In the end, never back down from demanding the basic respect accorded to everyone else. It is not a privilege. To accept that, and play the game of cissexists in so doing, is to put your rights and dignity in their hands, and to empower them with a weapon that can be used against you. This isn’t just true of trans people, but of all who face marginalisation, great or small. Respect for you is not a joke, nor a privilege, nor politically correct.

It’s simply correct.

One thought on “PC is for Cookie

  1. Julian Morrison January 10, 2010 / 11:26 am

    I think I can also understand it from the other side.

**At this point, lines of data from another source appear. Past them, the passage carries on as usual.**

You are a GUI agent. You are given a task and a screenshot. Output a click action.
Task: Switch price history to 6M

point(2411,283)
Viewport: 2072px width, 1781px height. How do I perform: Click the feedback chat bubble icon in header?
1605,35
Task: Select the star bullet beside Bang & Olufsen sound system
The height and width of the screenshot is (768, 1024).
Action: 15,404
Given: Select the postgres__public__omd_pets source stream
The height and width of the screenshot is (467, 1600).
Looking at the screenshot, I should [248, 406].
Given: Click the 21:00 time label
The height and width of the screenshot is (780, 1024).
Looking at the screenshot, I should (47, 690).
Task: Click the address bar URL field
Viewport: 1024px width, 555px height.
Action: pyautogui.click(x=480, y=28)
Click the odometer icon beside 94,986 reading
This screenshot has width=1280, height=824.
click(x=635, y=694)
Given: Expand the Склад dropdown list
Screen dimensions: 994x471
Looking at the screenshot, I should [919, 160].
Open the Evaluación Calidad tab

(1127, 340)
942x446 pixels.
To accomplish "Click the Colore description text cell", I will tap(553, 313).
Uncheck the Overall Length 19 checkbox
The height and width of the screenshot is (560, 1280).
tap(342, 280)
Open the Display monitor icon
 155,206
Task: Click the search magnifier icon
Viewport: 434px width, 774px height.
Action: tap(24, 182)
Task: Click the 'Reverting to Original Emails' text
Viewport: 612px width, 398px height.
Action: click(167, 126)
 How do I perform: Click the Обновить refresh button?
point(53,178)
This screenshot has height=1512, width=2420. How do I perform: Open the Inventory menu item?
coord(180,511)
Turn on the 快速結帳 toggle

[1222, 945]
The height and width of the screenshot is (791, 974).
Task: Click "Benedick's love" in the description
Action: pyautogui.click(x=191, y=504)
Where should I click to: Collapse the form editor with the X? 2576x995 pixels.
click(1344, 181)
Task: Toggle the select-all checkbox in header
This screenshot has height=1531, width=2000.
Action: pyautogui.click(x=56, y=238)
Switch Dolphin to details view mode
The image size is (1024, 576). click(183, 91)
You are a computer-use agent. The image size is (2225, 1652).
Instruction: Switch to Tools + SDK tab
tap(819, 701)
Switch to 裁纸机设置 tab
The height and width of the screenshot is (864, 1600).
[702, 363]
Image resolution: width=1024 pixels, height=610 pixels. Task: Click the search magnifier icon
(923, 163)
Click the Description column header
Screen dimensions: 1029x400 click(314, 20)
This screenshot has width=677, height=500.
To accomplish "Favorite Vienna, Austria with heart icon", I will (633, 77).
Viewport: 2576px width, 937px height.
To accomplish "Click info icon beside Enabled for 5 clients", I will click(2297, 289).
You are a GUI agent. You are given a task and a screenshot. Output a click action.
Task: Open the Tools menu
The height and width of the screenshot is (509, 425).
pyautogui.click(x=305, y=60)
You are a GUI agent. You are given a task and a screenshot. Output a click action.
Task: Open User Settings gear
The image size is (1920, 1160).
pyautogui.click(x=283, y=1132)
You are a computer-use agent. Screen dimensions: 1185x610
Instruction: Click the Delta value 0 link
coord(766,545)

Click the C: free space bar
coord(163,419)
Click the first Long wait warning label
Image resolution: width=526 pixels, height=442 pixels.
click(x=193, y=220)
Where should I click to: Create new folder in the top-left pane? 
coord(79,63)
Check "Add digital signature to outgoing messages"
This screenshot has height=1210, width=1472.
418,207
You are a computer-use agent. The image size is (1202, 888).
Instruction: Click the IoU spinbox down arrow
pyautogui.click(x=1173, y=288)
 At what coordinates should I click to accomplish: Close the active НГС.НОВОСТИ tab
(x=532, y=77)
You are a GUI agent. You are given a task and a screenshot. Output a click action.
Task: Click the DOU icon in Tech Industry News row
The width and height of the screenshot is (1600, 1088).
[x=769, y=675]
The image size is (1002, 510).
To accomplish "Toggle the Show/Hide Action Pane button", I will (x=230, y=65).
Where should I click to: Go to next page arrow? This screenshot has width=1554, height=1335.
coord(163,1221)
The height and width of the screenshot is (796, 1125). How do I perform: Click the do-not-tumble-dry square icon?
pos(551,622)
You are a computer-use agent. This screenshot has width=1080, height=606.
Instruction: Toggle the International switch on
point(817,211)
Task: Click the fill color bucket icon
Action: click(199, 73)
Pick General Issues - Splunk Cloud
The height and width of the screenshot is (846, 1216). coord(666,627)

    The trouble is that seeing privilege is actively counter-intuitive, it requires a certain mental sideways step that most people haven’t learned and could never originate. They know that how they think is normal, because it’s how everyone else they know thinks, because it’s how they were brought up – it’s so pervasive they don’t even see it as anything but “facts”. And suddenly they are being told that a simple thing like sex needs to be split up into complicated ideas like gender, and it’s disrespectful to say that birth sex is permanent. Or, suddenly they’re being told that it’s OK for two guys to kiss. And so on… they think they are being put under pressure to deny the plain facts. Maybe they “play along” to get along, but they don’t understand.

    I think possibly that we rush people. Not that we shouldn’t expect them to get it right, and right now – but we present them with the results without leading them through the process. Ultimately, the process is more important.